No pictures belong in the copy, but every line of the material below must be reproduced exactly.

== Segment start ==

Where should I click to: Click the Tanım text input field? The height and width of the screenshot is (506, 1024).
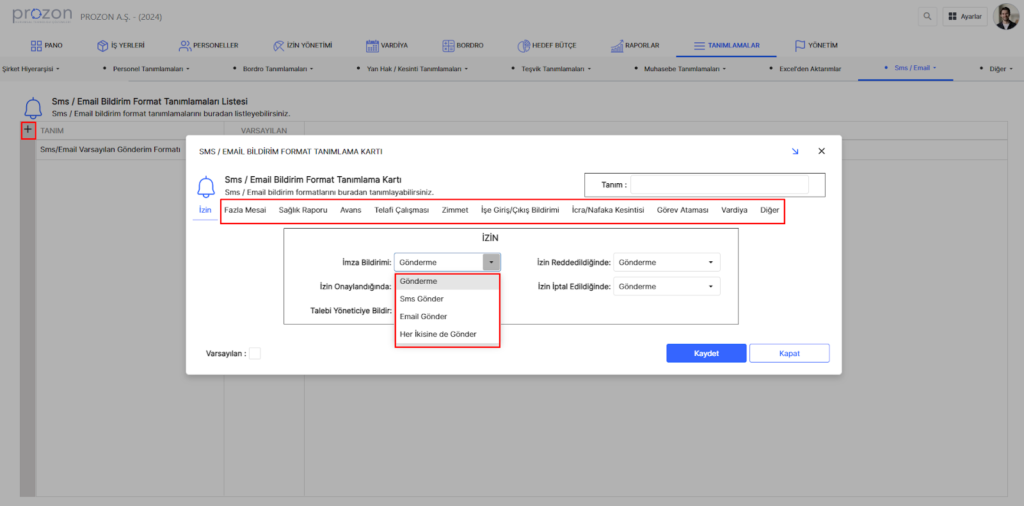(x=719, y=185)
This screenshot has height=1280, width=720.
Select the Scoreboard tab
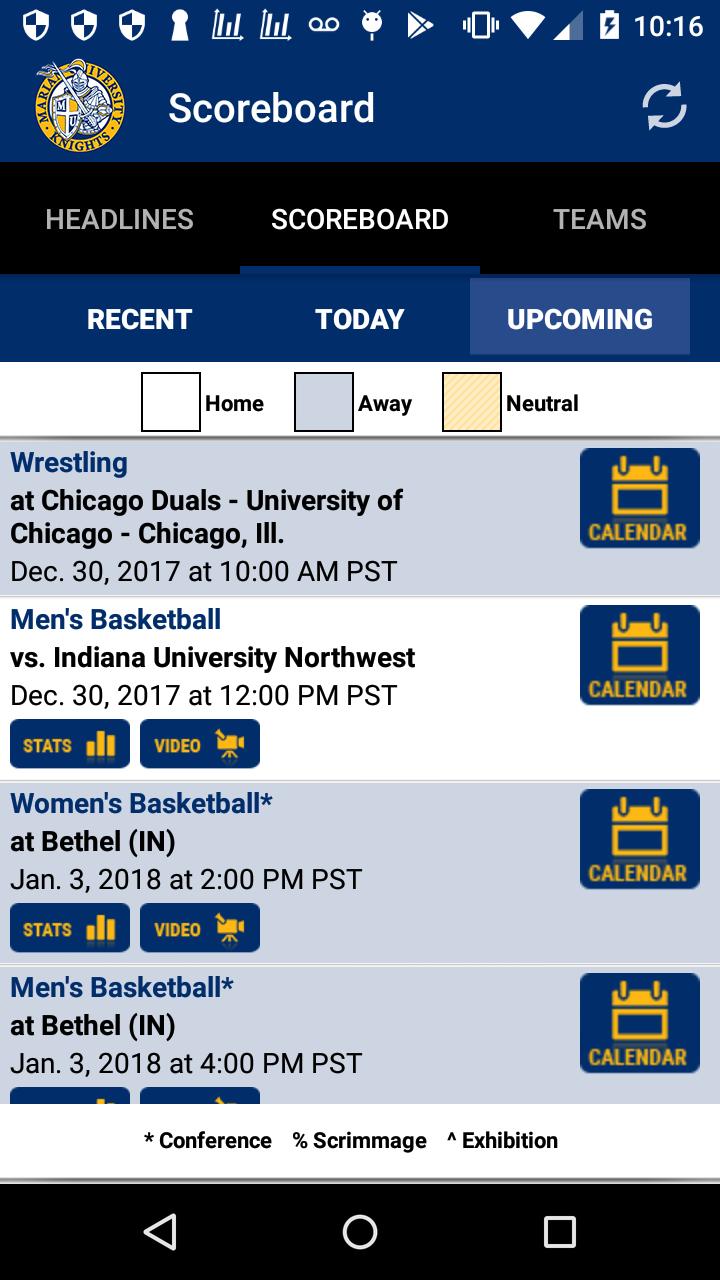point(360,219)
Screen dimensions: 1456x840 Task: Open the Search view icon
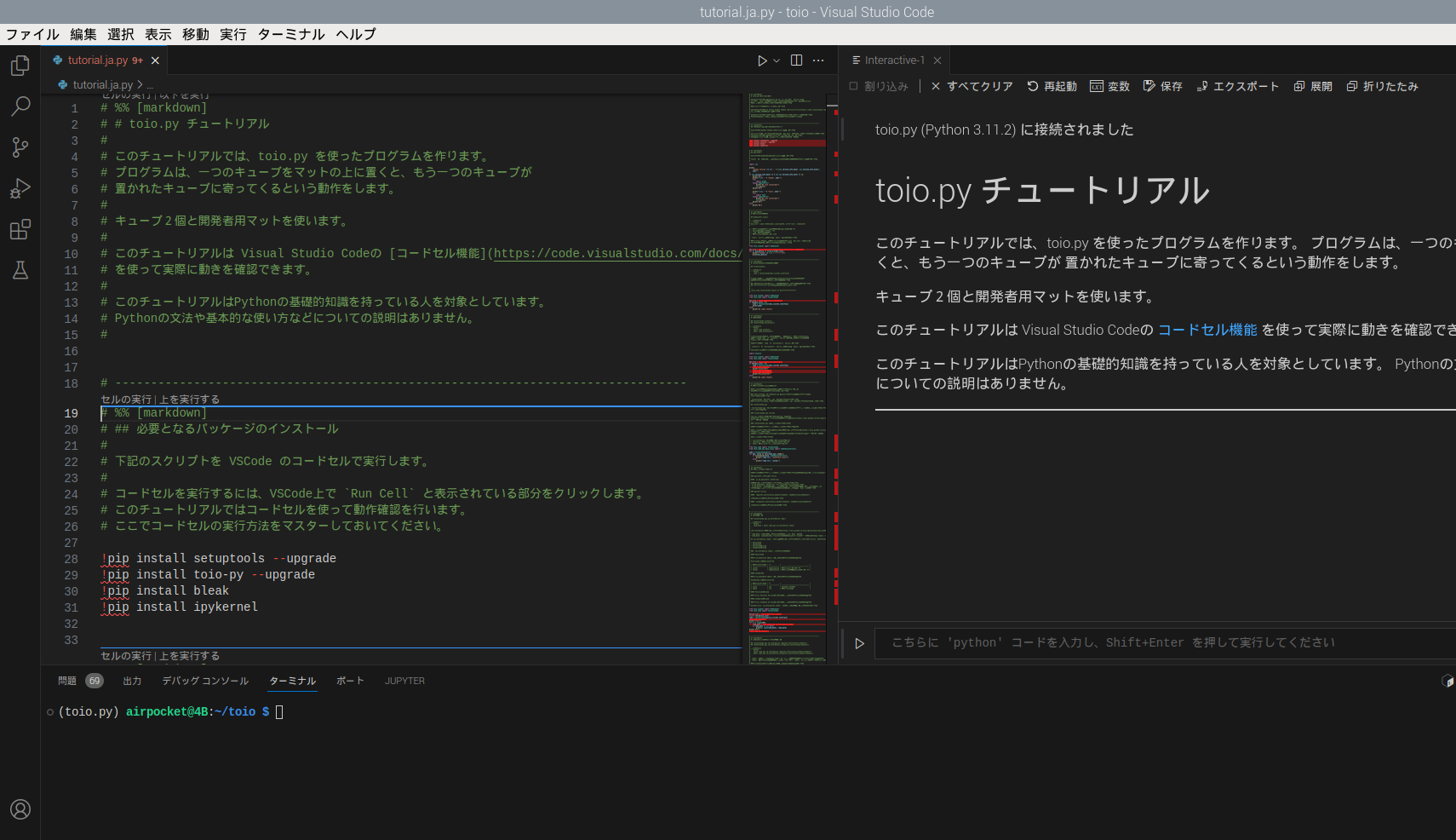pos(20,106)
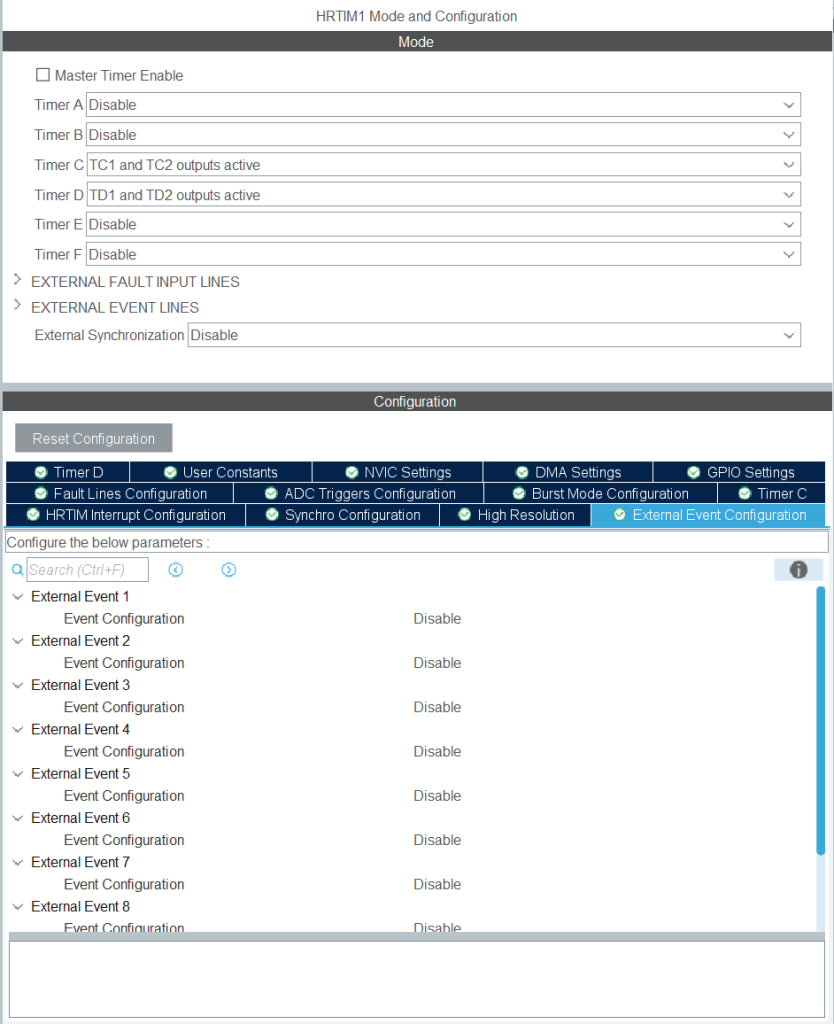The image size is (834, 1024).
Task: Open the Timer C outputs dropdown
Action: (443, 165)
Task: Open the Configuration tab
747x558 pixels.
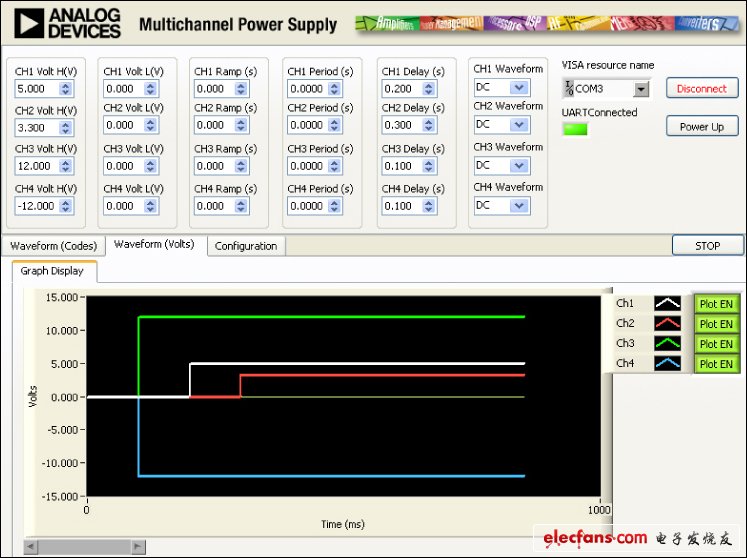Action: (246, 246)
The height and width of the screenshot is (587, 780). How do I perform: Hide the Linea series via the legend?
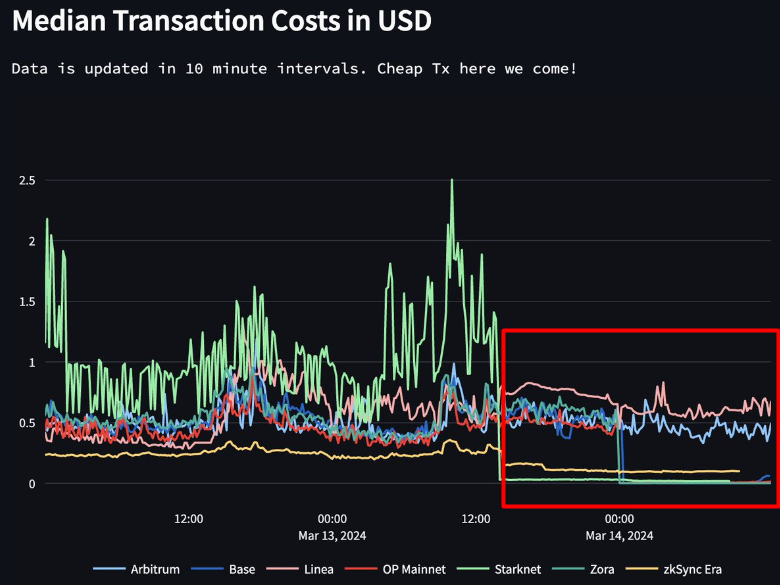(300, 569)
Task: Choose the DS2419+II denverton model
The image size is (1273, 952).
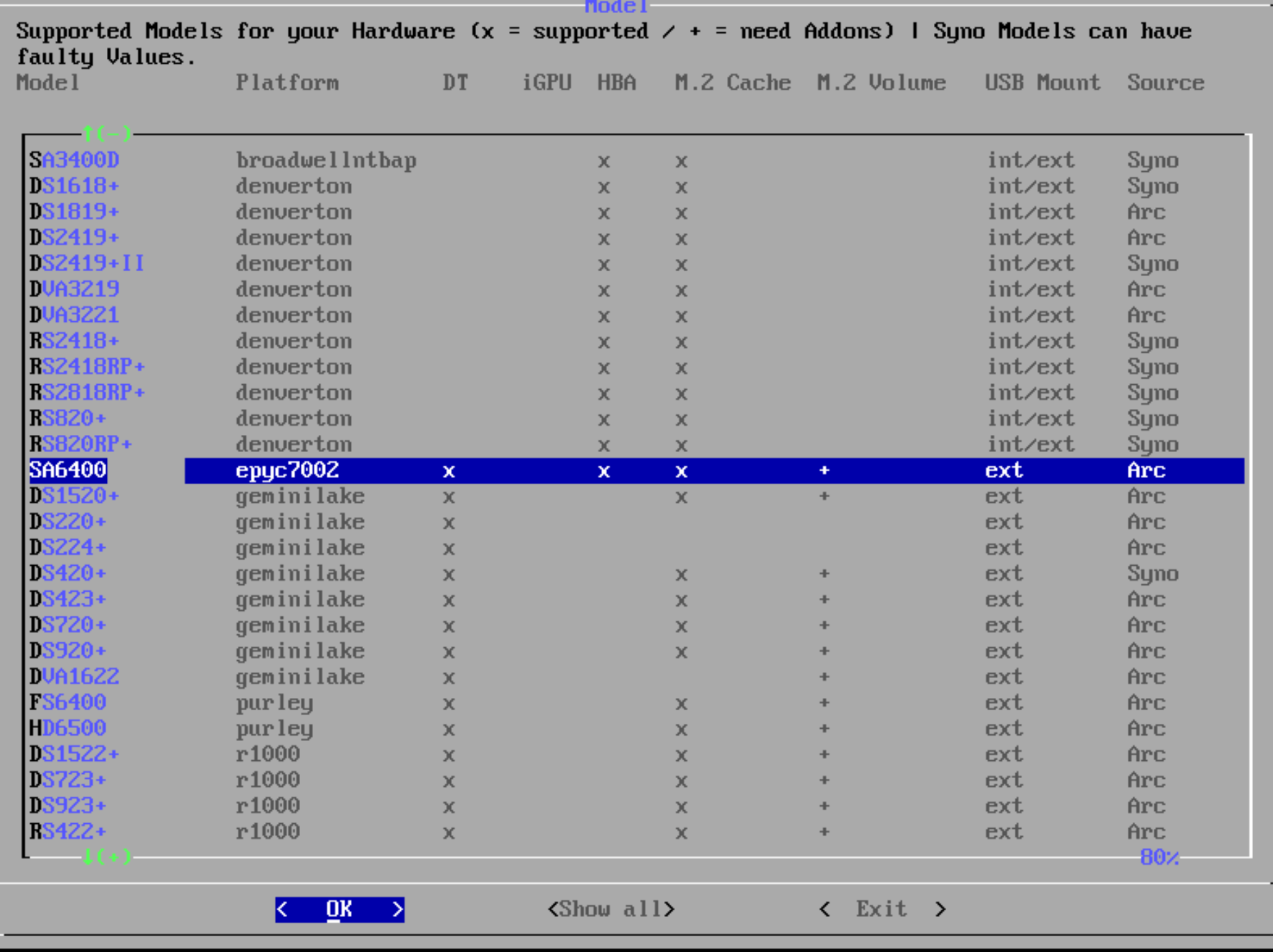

== Segment end ==

== PROBLEM SOLUTION ==
Where should I click to: Click the Tanım text input field? The height and width of the screenshot is (506, 1024).
(x=719, y=185)
This screenshot has height=1280, width=720.
Select the Scoreboard tab
point(360,219)
Screen dimensions: 1456x840 Task: Open the Search view icon
pos(20,106)
The image size is (834, 1024).
Task: Open the Timer C outputs dropdown
Action: (443, 165)
Task: Open the Configuration tab
747x558 pixels.
Action: (246, 246)
The height and width of the screenshot is (587, 780). How do I perform: Hide the Linea series via the legend?
(300, 569)
Task: Choose the DS2419+II denverton model
The image size is (1273, 952).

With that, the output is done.